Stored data
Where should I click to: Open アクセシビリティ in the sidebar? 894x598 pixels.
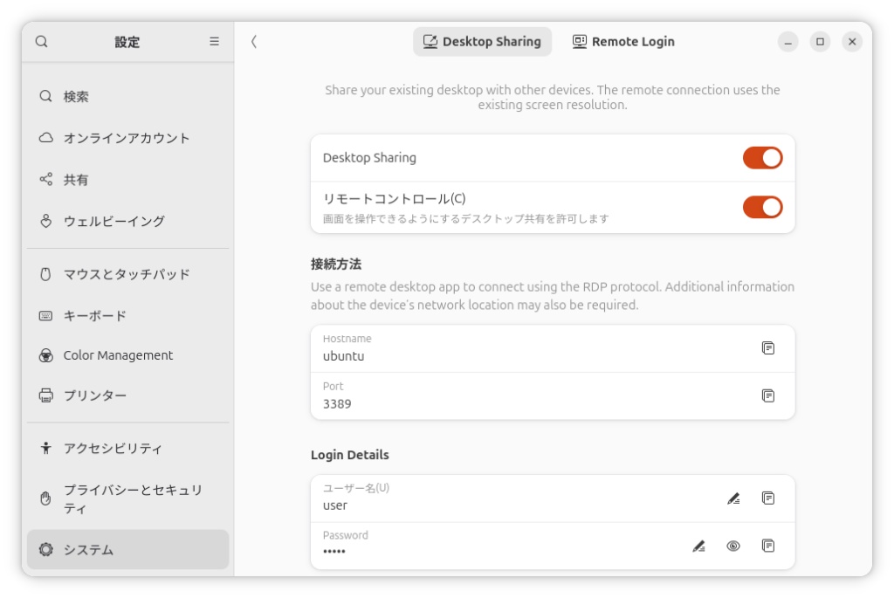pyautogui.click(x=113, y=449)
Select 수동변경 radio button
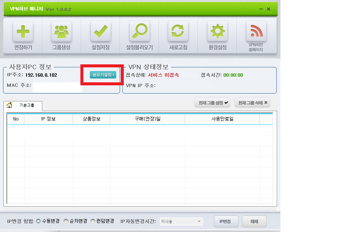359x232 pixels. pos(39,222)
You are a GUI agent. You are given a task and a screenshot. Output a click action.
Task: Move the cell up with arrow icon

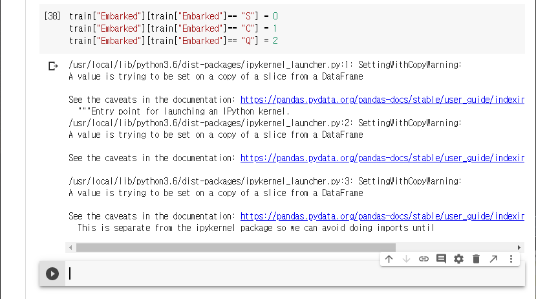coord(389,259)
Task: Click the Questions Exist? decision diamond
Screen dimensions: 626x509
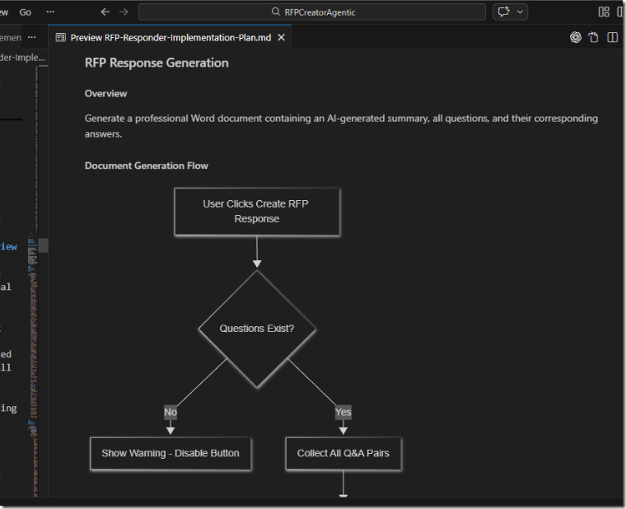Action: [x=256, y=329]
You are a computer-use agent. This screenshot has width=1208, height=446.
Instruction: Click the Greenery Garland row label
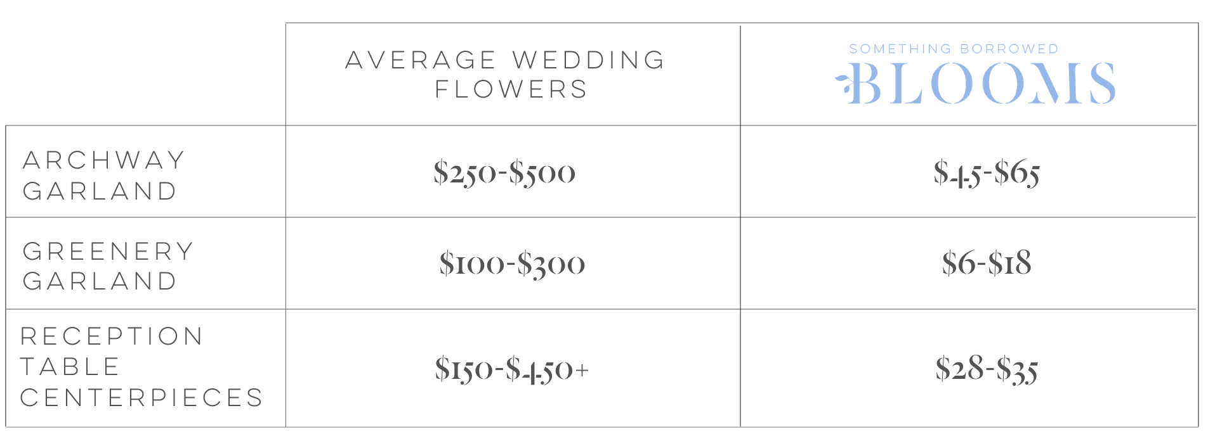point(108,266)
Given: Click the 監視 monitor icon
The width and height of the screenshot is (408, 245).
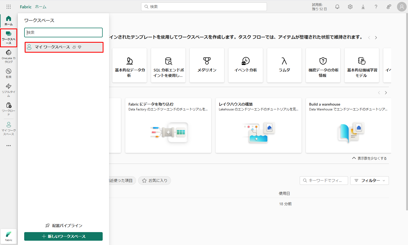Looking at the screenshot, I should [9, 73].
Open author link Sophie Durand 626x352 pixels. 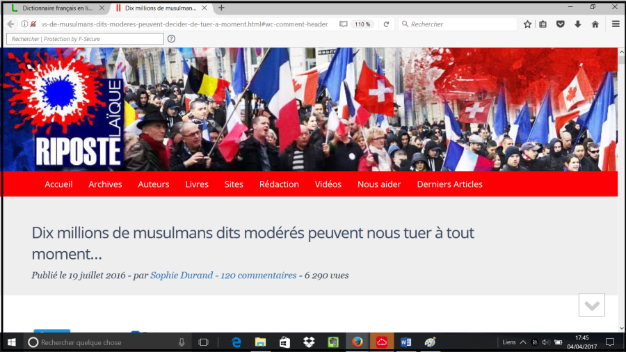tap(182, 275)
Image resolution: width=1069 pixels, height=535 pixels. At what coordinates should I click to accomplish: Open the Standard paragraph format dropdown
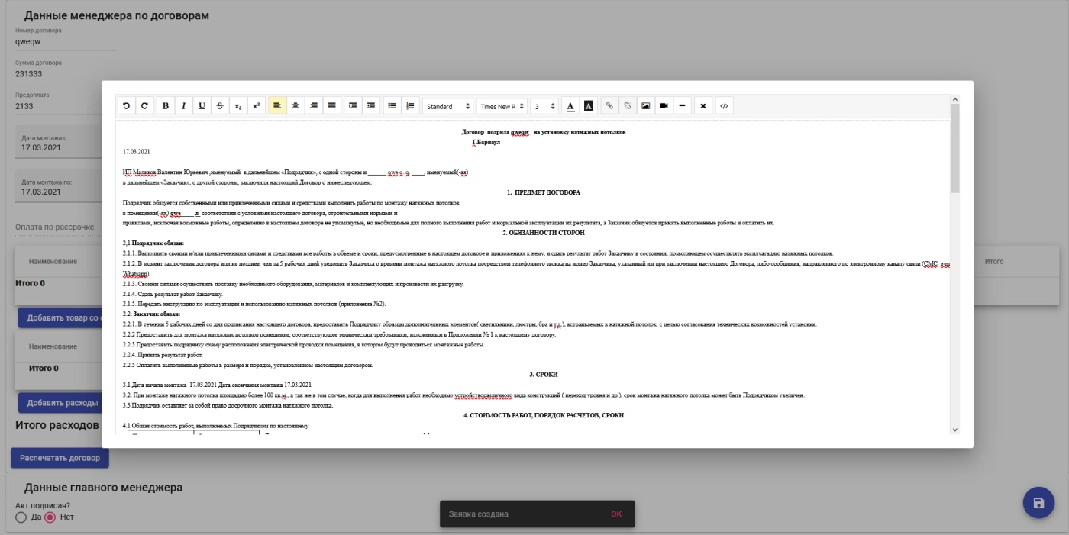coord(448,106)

* * *

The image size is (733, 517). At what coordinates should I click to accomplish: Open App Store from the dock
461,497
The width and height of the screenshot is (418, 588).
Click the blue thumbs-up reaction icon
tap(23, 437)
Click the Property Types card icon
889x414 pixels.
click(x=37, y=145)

--

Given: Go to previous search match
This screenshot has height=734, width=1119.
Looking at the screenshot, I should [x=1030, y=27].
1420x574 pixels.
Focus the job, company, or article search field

■ Instructions for the task ■
Scan the lines above for the word "search". Return each one that has it.

■ Solution for this problem ■
Given: Go to previous search match
Focus the job, company, or article search field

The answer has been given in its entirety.